Apply Observability Patterns

Overview

Make observability consistent and actionable: every boundary emits traces, metrics, and structured logs that correlate via IDs and stable fields.

This is intentionally opinionated: you should be able to answer “what happened?” with log → trace → metrics within a minute.

Workflow

•Define the unit of work (one trace): HTTP request, gRPC call, job run, queue message, WebSocket action.
•
Instrument end-to-end:
- •traces: spans around the unit of work + key downstream calls
- •metrics: RED for the boundary + a few domain metrics
- •logs: structured JSON that includes correlation IDs
•Declare the field contract (stable keys).
•Add guardrails (PII rules, label cardinality rules, sampling/log levels).
•Verify correlation in a failure case (error log includes traceId; trace contains downstream spans; metrics show error rate).

Chooser (What To Instrument)

Start with the user-impact boundaries:

•HTTP handlers: one root span per request + RED metrics per route template.
•gRPC methods: one root span per RPC + RED metrics per service/method.
•DB/cache clients: child spans per query/command; include target system and operation.
•Async jobs / schedulers: one root span per run; metrics for runs/success/failure/duration.
•Event consumers: one root span per message (or per batch); include message type and dedupe/idempotency metadata.
•WebSockets: session context + per-action spans; metrics for connections, messages, disconnect reasons.

Field Contract (Opinionated Defaults)

Logs (structured JSON)

Include these keys where applicable:

•service: stable service/app identifier
•env: environment (local/dev/staging/prod)
•traceId, spanId: correlation IDs (when tracing exists)
•requestId: if you use a separate request ID (often equals traceId)
•op: operation name (route template, RPC method, job name)
•userId / actorId: only if policy allows; never as a metric label
•durationMs: for timing logs (prefer metrics for aggregates)
•err: structured error (type/code, message, stack for unknown failures)

Spans (traces)

•Name spans by operation (HTTP GET /api/foo, grpc PlayerService/GetProfile, redis GET gateway:...).
•Set attributes for routing and outcome (status code, error code, retry count).
•Prefer stable, low-cardinality attributes; avoid raw request bodies.

Metrics (RED + domain)

•RED for each boundary (per route/RPC): request count, error count, duration histogram.
•Add a few domain metrics that align with product intent (tables created, orders completed, etc.).
•Avoid high-cardinality labels (no userId, no unbounded IDs); use logs/traces for per-entity detail.

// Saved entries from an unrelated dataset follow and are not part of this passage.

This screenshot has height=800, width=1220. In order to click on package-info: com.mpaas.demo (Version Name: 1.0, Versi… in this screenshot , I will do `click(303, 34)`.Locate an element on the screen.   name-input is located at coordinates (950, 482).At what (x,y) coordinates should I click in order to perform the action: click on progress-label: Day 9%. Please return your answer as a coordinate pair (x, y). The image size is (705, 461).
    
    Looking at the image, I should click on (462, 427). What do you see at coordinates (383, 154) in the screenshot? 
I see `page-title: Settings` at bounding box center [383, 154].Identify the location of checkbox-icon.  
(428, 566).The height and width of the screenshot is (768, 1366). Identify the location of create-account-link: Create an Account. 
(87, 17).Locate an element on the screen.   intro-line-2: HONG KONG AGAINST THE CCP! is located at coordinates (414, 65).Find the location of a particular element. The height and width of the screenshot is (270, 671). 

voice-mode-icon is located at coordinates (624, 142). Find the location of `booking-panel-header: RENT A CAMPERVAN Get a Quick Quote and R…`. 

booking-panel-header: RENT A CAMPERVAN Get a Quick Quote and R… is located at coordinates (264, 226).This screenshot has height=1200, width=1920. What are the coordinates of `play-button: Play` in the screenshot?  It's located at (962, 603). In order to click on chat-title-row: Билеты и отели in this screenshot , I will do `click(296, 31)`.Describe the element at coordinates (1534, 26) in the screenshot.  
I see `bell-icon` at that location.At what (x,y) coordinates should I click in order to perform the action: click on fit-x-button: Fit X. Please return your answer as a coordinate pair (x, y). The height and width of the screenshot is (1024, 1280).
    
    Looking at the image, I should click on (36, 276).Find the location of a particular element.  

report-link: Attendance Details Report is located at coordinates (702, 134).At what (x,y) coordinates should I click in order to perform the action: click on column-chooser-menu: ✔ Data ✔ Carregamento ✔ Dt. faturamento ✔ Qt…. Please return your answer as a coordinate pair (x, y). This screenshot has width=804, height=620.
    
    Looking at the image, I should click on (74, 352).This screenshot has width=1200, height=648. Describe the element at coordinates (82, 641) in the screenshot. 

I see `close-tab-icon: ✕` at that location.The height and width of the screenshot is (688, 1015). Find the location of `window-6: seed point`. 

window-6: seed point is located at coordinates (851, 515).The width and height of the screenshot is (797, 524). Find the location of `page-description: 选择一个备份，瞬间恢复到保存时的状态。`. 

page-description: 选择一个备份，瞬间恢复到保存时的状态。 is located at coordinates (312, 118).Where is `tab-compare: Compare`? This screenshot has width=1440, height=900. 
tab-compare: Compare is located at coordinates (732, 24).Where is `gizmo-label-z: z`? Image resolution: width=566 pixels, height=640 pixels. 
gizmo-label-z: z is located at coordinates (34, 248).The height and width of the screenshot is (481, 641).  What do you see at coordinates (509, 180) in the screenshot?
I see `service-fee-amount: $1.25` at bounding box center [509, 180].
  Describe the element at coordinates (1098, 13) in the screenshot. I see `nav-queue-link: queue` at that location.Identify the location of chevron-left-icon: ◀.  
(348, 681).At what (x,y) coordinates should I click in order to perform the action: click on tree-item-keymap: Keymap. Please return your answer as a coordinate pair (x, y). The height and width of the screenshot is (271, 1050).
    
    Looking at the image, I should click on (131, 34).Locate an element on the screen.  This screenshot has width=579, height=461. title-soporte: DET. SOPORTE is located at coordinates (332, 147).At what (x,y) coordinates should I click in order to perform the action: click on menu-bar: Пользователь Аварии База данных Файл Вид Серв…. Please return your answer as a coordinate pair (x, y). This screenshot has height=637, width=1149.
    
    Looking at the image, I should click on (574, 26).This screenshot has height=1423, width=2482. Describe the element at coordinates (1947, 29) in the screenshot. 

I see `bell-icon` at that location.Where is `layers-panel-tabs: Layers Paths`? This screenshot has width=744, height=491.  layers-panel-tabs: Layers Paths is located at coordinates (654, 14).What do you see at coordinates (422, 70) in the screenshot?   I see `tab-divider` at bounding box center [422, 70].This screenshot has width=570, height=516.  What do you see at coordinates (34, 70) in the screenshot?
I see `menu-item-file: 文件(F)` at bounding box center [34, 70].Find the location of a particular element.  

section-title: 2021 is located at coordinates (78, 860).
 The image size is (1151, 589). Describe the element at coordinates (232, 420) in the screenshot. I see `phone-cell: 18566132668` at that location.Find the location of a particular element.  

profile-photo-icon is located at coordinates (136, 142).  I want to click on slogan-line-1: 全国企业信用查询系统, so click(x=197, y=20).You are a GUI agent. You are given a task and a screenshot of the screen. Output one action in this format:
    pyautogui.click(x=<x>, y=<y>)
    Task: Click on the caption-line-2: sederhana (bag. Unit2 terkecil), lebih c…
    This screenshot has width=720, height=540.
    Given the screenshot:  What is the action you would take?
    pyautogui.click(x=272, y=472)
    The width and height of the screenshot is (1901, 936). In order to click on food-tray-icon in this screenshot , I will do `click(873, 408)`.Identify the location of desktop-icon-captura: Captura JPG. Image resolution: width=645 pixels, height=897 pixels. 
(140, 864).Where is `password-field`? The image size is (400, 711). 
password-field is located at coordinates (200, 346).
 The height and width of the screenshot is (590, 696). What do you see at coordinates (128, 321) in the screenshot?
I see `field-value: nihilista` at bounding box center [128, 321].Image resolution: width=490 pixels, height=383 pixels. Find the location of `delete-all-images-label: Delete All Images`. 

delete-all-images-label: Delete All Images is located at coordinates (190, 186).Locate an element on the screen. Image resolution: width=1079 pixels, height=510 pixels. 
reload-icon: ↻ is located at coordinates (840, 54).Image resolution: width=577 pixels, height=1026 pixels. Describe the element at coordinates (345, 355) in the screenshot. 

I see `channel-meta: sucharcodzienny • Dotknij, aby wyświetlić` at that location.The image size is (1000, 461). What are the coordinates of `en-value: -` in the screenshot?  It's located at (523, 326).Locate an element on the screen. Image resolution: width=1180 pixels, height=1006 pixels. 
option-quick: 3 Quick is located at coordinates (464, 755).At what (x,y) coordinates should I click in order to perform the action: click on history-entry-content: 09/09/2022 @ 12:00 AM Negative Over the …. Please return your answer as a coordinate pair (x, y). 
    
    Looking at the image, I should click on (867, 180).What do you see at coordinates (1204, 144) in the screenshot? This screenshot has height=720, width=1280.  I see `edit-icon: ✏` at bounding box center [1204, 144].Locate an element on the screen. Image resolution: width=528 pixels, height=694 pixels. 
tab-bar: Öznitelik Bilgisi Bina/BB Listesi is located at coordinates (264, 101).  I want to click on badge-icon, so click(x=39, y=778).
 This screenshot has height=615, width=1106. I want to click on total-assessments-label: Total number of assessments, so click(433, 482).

Guardrails (Prevent “Telemetry Debt”)

•Cardinality discipline: metric label values must be bounded sets; default to route templates, not raw URLs.
•PII discipline: never log secrets; be explicit about what IDs are safe to log.
•Log once: avoid logging the same error in every layer; log at the boundary with enough context.
•Sample intentionally: if you sample traces, keep error traces at higher priority.
•Always end spans: long-running work should have explicit shutdown and cancellation semantics.

Minimal TypeScript Snippet (Trace IDs in Logs)

If you use OpenTelemetry, you can enrich logs with the active span context:

import { context, trace } from '@opentelemetry/api';

export function getTraceLogFields(): { traceId?: string; spanId?: string } {
  const span = trace.getSpan(context.active());
  if (!span) return {};
  const { traceId, spanId } = span.spanContext();
  return { traceId, spanId };
}

Testing / Verification

•
Exercise a failing request and verify:
- •the error log includes traceId
- •the trace contains downstream span(s)
- •boundary RED metrics reflect the error
•Prefer consumer-visible tests for behavior; treat telemetry verification as a local/dev smoke check unless the project already has telemetry assertions.

References

•Deeper checklists: references/checklists.md
•Boundary tests: consumer-test-coverage
•Typed errors + explicit lifetimes: typescript-style-guide

Output Template

When applying this skill, return:

•The instrumentation plan (which boundaries, what telemetry, what fields).
•The minimal code changes (where to start spans, where to log, what metrics to add).
•The verification steps (how to reproduce and correlate log → trace → metrics).